# Can't decide which VST basket to buy for my needs



## yo842 (Jan 16, 2020)

Hello guys.

I have Silvia v2 and using the oem v2 double basket while putting 15.7 grams of coffee in it for one shot of espresso of 32 grams in the cup, and I'm interested in buying a new VST basket. Now the obvious choice is to go for the 15 vst basket, but I read that many people recommend the 18 one.

I thought about buying the two of them for a reason that I would like to hear your opinion about: the 15 basket would be used for a one cup of espresso, while the 18 would be used for one shot that would be seperated to 2 cups of cappuccinos thinking it will save me from making 2 seperate shots. Now the question is whether the yield from the 18 basket will be enough for 2 cups of cappuccinos in a way that the coffee taste will be well felt, because we like the cappuccinos quite strong. In general we add about 100-120 grams of milk to a cup of cappuccino.

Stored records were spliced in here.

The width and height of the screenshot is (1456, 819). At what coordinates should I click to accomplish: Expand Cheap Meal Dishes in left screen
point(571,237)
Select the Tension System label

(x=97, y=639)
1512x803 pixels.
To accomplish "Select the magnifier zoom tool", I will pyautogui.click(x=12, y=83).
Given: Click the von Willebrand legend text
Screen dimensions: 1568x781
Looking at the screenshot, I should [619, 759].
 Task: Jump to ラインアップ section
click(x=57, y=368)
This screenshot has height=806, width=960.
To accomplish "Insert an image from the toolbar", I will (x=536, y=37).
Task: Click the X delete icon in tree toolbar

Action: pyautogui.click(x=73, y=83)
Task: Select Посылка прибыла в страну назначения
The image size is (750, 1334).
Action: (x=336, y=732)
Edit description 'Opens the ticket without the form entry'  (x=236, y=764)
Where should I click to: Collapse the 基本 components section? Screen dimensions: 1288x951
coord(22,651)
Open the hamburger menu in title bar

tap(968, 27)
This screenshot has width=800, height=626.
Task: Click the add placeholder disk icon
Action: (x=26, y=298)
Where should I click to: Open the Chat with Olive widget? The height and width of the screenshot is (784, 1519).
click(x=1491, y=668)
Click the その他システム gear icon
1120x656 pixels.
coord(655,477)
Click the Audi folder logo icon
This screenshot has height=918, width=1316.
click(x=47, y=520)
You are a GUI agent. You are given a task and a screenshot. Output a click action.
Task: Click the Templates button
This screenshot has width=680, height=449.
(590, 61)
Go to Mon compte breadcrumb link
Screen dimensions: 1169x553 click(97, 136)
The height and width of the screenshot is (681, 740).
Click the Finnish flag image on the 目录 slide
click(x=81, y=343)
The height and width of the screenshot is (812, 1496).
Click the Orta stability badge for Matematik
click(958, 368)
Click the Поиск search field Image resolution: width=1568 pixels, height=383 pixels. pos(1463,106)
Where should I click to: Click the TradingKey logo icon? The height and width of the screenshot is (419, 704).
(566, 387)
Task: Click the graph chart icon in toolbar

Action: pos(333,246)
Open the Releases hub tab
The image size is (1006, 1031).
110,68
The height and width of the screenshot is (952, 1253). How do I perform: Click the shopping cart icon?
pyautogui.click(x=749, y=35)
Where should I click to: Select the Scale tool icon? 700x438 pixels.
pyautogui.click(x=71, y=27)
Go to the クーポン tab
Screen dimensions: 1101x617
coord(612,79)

Maybe some of you will recommend to buy the 20 or 22 baskets, but I'm questioning whether Silvia would cope with this big amount of coffee, because as you know it has a little single boiler which gets cold quite fast as water go out from the group head, and as the brewing process goes on the colder water gets out, affecting the coffee brewing and taste in the end.


----------



## MediumRoastSteam (Jul 7, 2015)

The 18g is the one to go for IMO. The 15g can be finicky. If you want to split.... go for the biggest you can have, bear in mind you'll require a bottomless PF.

Edit: for 20g or 22g, depending of the shape of your portafilter, it may not fit, requiring you to to use a bottomless PF which will not allow you to split it - or you find a suitable spouted PF which accommodates larger baskets. Also, bear in mind, if you are fussy about getting it "right" you'll need to adjust the grinder slightly - as they are not interchangeable as such.


----------



## lake_m (Feb 4, 2017)

15g VST ridge-less is now my go to basket for 30 to 36g yield. Agree the 18g would be the one you wish to split the shot.


----------



## El carajillo (Mar 16, 2013)

Agree with M R S, go for the 18 gm, the 15 gm IS finicky . The 18 gm will give you a rich cup of coffee, I would NOT try splitting for two milk drinks.


----------



## yo842 (Jan 16, 2020)

El carajillo said:


> Agree with M R S, go for the 18 gm, the 15 gm IS finicky . The 18 gm will give you a rich cup of coffee, I would NOT try splitting for two milk drinks.


 Thank you all for your replies!

How much coffee do you put in the 18 basket? I heard you should overdose a bit to get optimal results. Putting 19-20 grams of coffee for one cup of espresso is quite a lot, isn't it? I'll need to buy new beans in every week ?

@El carajilo, would you recommend to split a bigger basket for 2 milk drinks with the Silvia?


----------



## MediumRoastSteam (Jul 7, 2015)

yo842 said:


> Thank you all for your replies!
> How much coffee do you put in the 18 basket? I heard you should overdose a bit to get optimal results. Putting 19-20 grams of coffee for one cup of espresso is quite a lot, isn't it?


Clue is in the name: 18g. Go up or down by .5g, but the idea is that you dose 18g.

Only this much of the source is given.